Analysis: The scheme of the Registration Act restricts the ordinary inquiry of the registering officer to execution, identity, and legal capacity, but the tax-clearance provisions impose an additional fetter. For deciding whether the statutory bar is attracted, the officer is not limited to the bare recitals of the document and may look to relevant surrounding circumstances, because the question is whether the instrument, in substance and effect, purports to transfer, assign, limit, or extinguish rights in property of the kind specified by the taxing statutes.
Conclusion: The registering officer may consider surrounding circumstances and is not confined to the face of the document alone.
Issue (ii): Whether, where a document is executed by more than one person and tax-clearance certificates are produced by only some executants, the document can be registered qua those executants and kept pending qua the others.
Analysis: The Court construed the tax-clearance provisions in harmony with the Registration Act and declined to accept a literal reading that would compel refusal of registration in toto whenever one executant defaults. A distributive construction was adopted, consistent with the statutory scheme and with the provision in section 35(3) of the Registration Act that permits refusal only as against the person concerned. The same approach was held applicable to the tax-clearance restrictions, so that the instrument may be registered for compliant executants while registration remains pending for the others.
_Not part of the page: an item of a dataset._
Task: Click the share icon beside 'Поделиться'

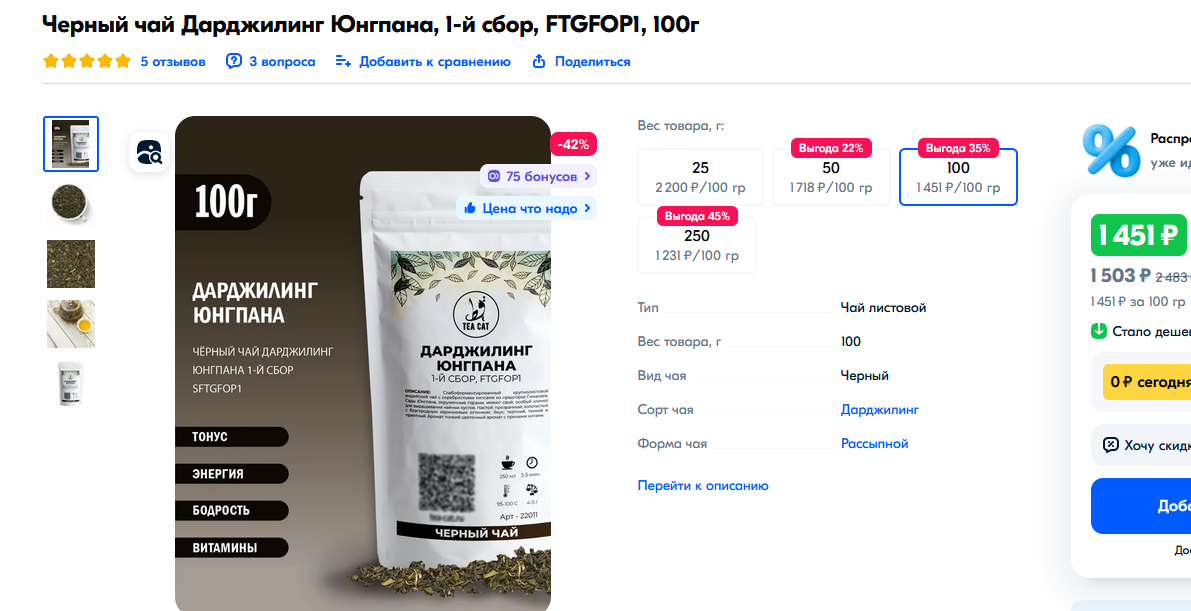Action: pyautogui.click(x=539, y=62)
Conclusion: Partial registration is permissible; the document may be registered qua executants who produce the required certificate and kept pending qua the others.
Final Conclusion: The petition succeeded to the extent that the Sub-Registrar was directed to register the mortgage deed for the mortgagor who had produced the necessary clearance and to defer registration as regards the confirming parties until they produced the statutory tax-clearance certificates.
Ratio Decidendi: Where a statutory bar on registration depends on whether an instrument purports to affect property rights, the registering officer may examine surrounding circumstances, and the bar operates distributively so that registration need not fail for all executants merely because some have not complied with the clearance requirement.